Report of picket published in 
Asian Times, 2 April 2003

Women say No war -- Invest in Caring, Not Killing

The Global Women’s Strike is holding a daily community Picket & Open Mic opposite Parliament, protesting wars against Iraq and against other people of colour around the world.

Earlier, weekly pickets led up to the 8th March Global Women’s Strike day, when women took strike actions in over 70 countries.  The key demand is that the billions squandered on military budgets should be spent instead on the essentials of life: food, clean accessible water, decent housing, healthcare.  Why is war the priority for which all of us round the world must give our right to survive?

Women the first carers and the poorest of the poor everywhere, pay the highest price for war.  Not surprisingly, we highlight its hidden destruction.  Women are 70% of the victims of armed conflict, and in Iraq 500,000 children have died as a result of sanctions -- despite agonising efforts by their mothers. But since our survival is not an economic priority, so women’s survival work is unseen.  No wonder women are the hidden backbone of anti-war activism, and even more women than men oppose war.

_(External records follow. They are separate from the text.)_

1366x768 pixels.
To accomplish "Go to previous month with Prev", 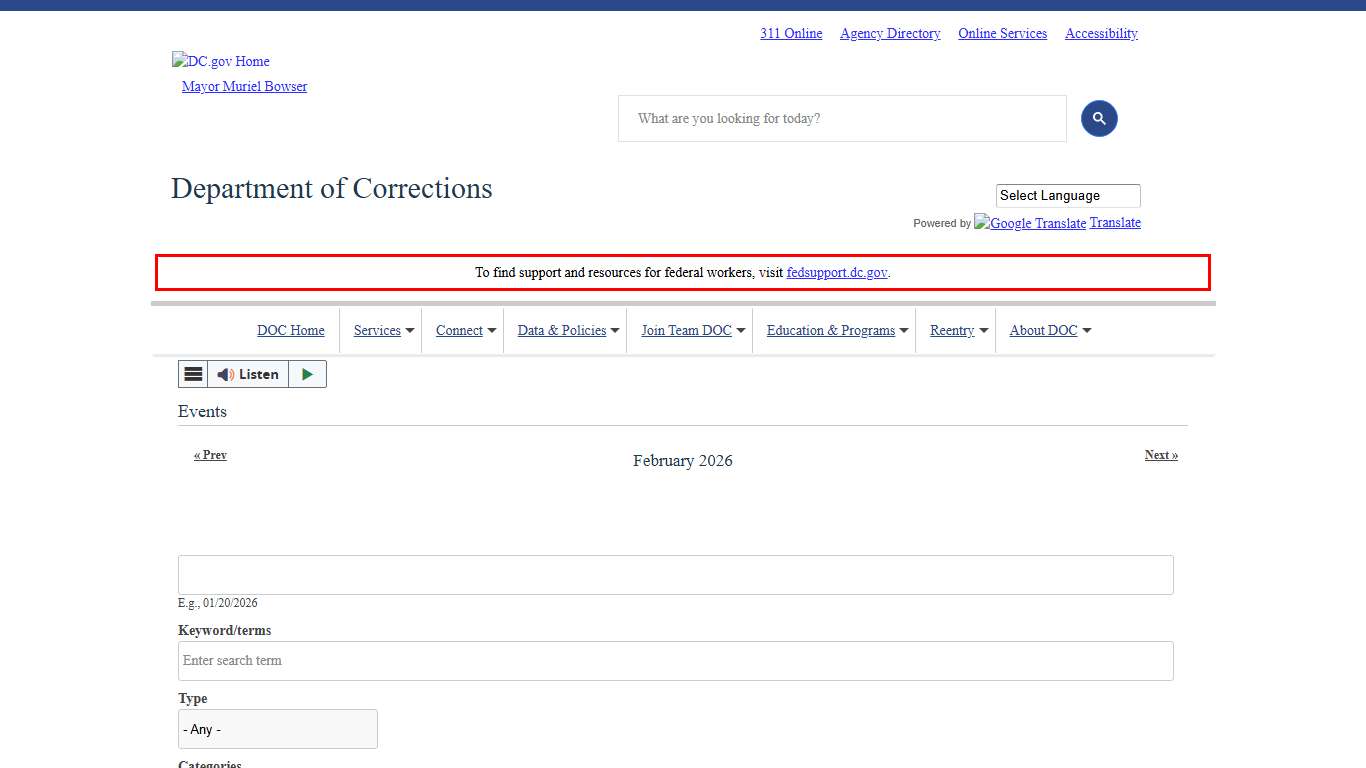I will [x=210, y=455].
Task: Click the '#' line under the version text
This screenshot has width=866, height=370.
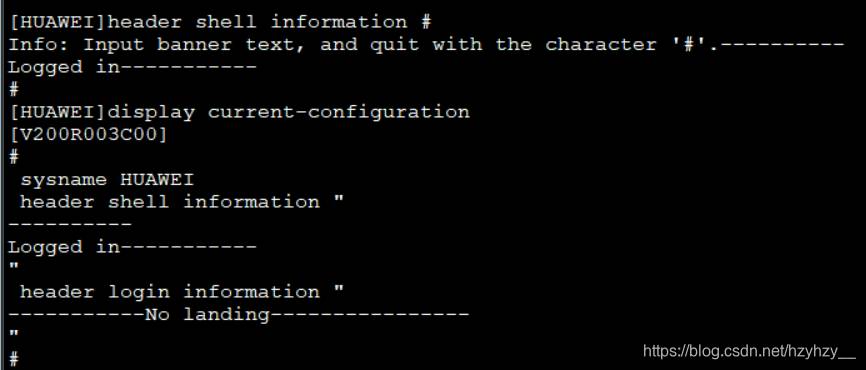Action: 14,157
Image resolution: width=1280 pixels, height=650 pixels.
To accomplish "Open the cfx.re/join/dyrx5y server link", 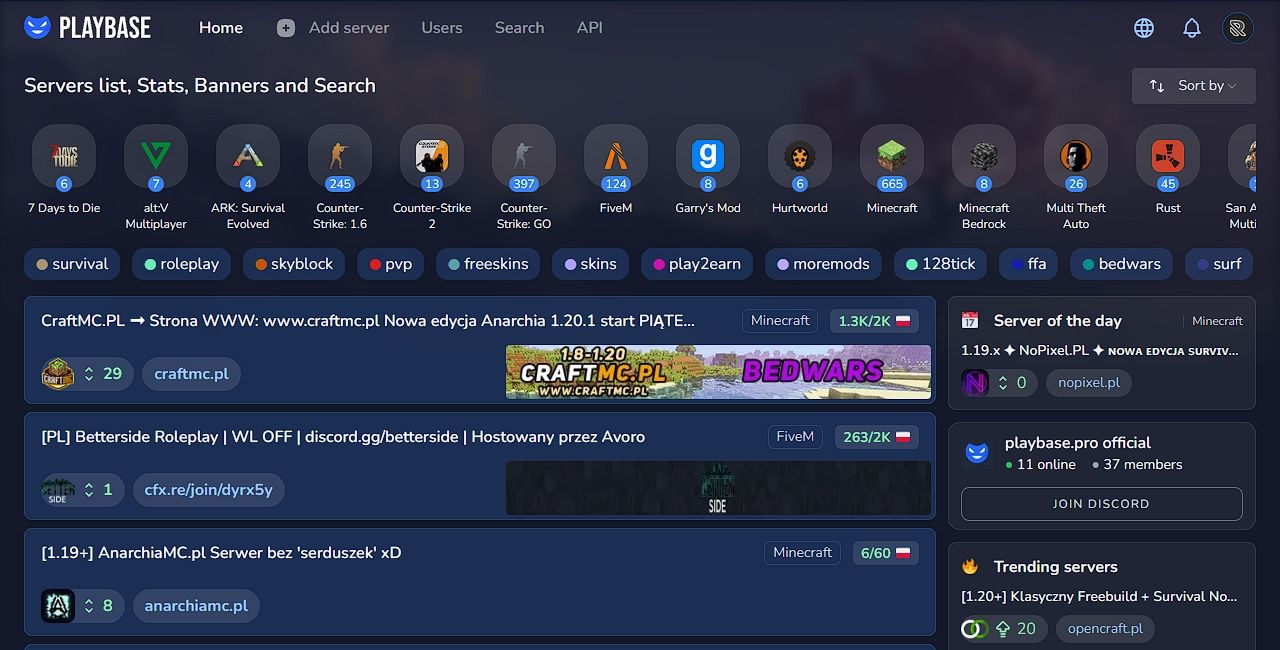I will click(208, 490).
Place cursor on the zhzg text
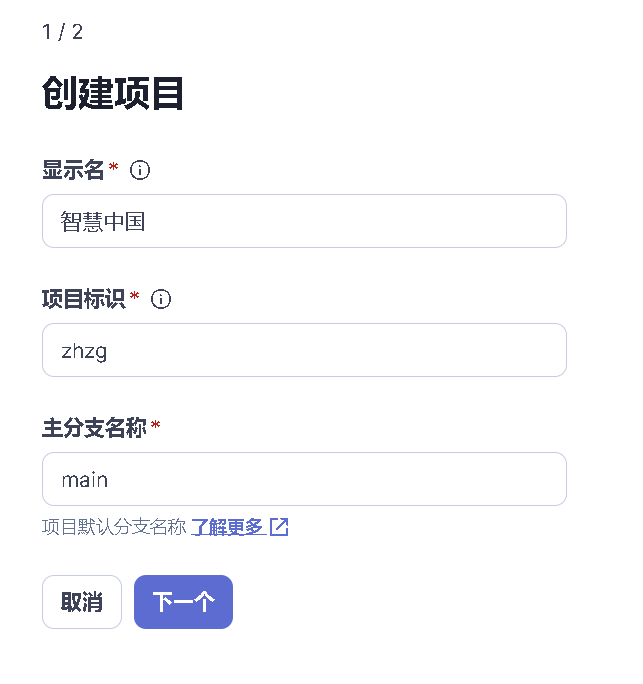This screenshot has height=684, width=643. 84,350
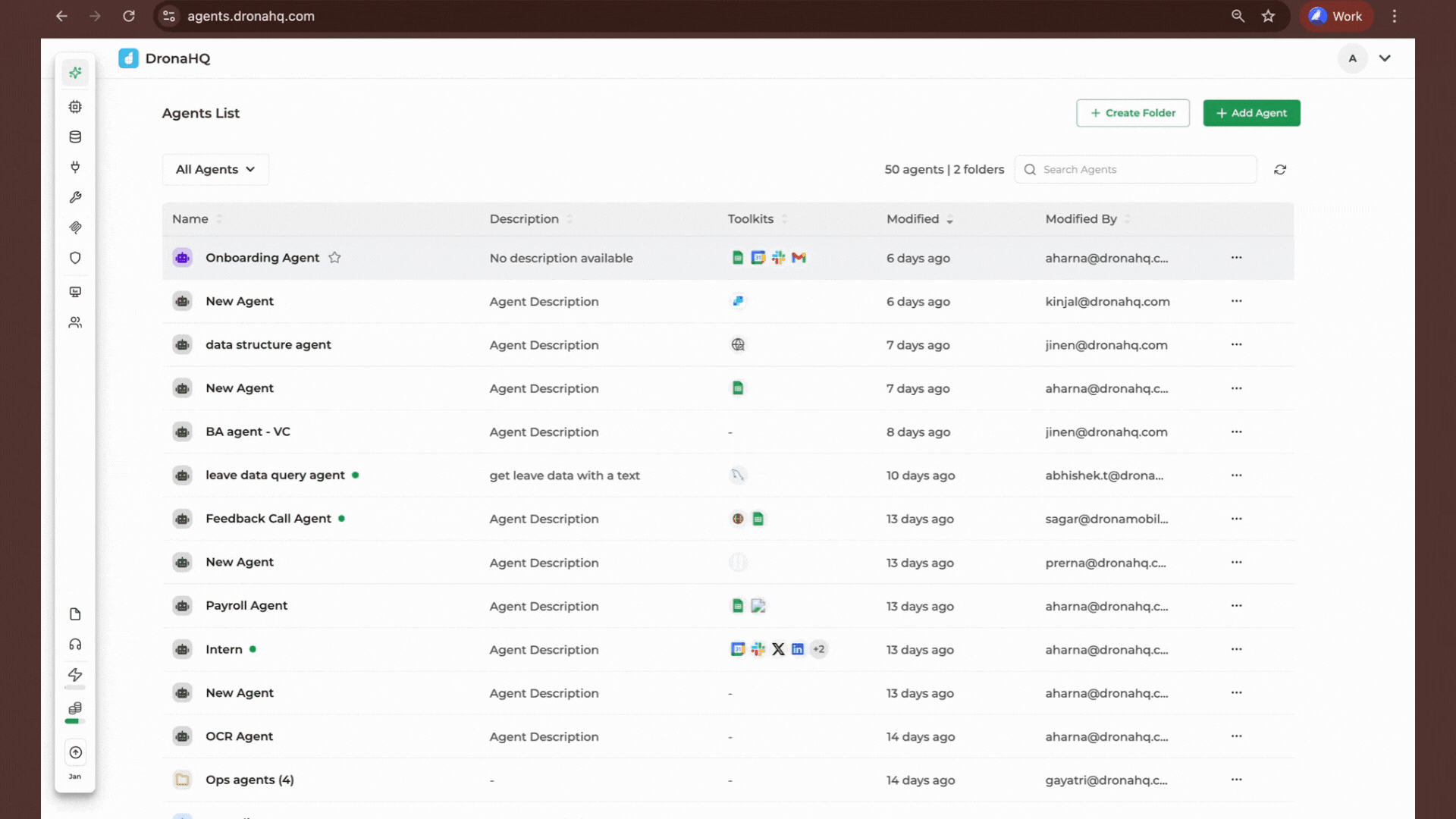Click the Create Folder button
Screen dimensions: 1456x819
coord(1133,112)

At the Open Mic anyone can express their views against war. People listen intently to deeply personal, often inspiring testimonies, punctuated by powerful chants, poetry and songs.  One woman described it as "real democracy" and aims to start something similar in Manchester.  During the Commons debate MPs like John McDonell used it to let hundreds protesting outside know the voting inside for and against war.

Women in the Philippines just sent news of their month of protest and their government's clampdown.  Indo-, Afro- and Indigenous Guyanese women have come together across divisions of race, religion, language, to protest war.

Other highlights include: Sonia, a 9-year-old Asian girl putting questions to Bush and Blair about the morality of bombing children; Benjamin Zephaniah reciting dub poetry; a Congolese man speaking about Clare Short's complicity in the war in Congo which has killed two million people; Eritrean and other refugee women speaking of fleeing rape in war zones, only to be refused refuge by a UK government that backs and profits from dictatorships.  Asian children describing their anti-war school walkouts; pensioners, veterans, military families and other military refuseniks.  A man from Iraq, and a Falklands veteran moved everyone to tears.

This picket is part of worldwide protests, every minute, every hour opposing the slaughter in Iraq. Asian women are together with African and other women and communities everywhere fighting for our lives, in total opposition to this devastation of people and the planet.